◆ Prompt
Exclude the pictures and reproduce exactly the lines that run from the one holding "Screen dimensions: 498x822" to the end of the entries below.

[Items from a data source]
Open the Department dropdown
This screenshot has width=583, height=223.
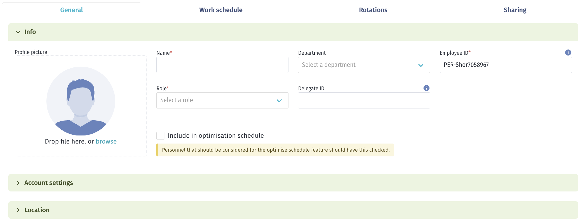tap(364, 65)
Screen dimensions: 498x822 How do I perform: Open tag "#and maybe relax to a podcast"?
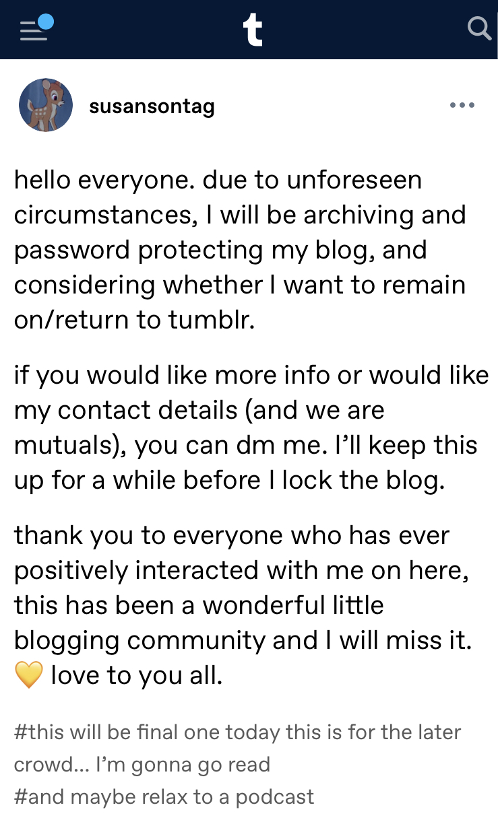pos(164,797)
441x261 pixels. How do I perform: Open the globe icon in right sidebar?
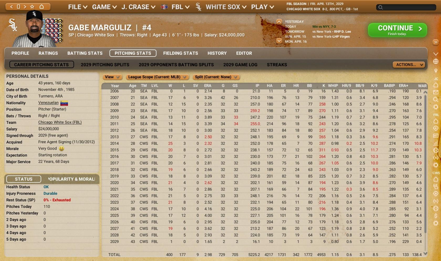click(436, 61)
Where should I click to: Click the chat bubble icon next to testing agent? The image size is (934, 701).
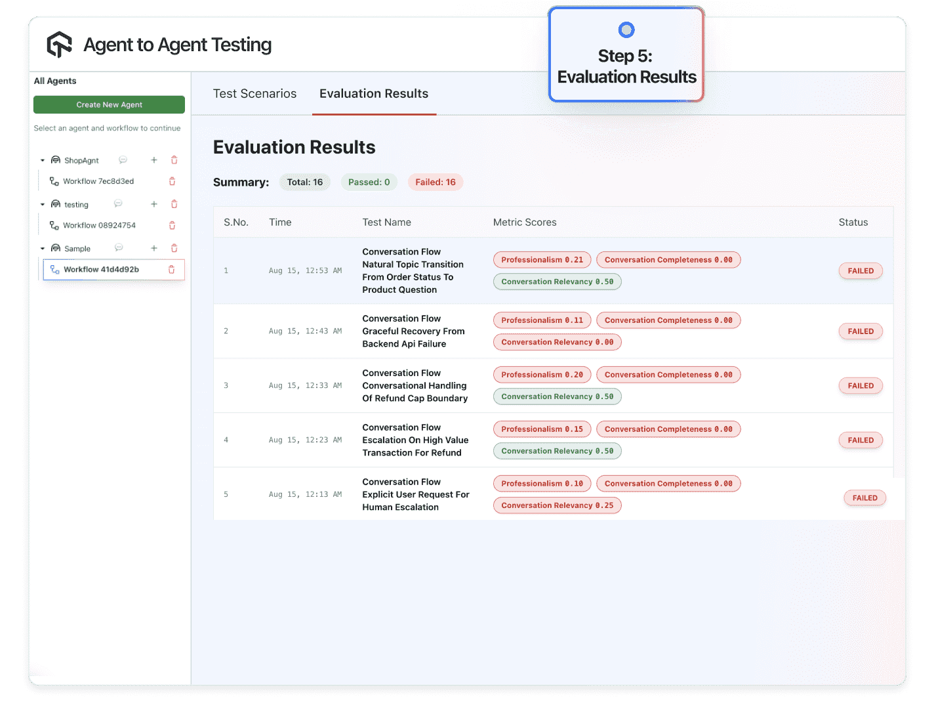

◆ Solution to the exercise
Screen dimensions: 498x822 How do I perform: Open tag "#and maybe relax to a podcast"?
pos(164,797)
441x261 pixels. How do I perform: Open the globe icon in right sidebar?
click(436, 61)
Where should I click to: Click the chat bubble icon next to testing agent? The image size is (934, 701).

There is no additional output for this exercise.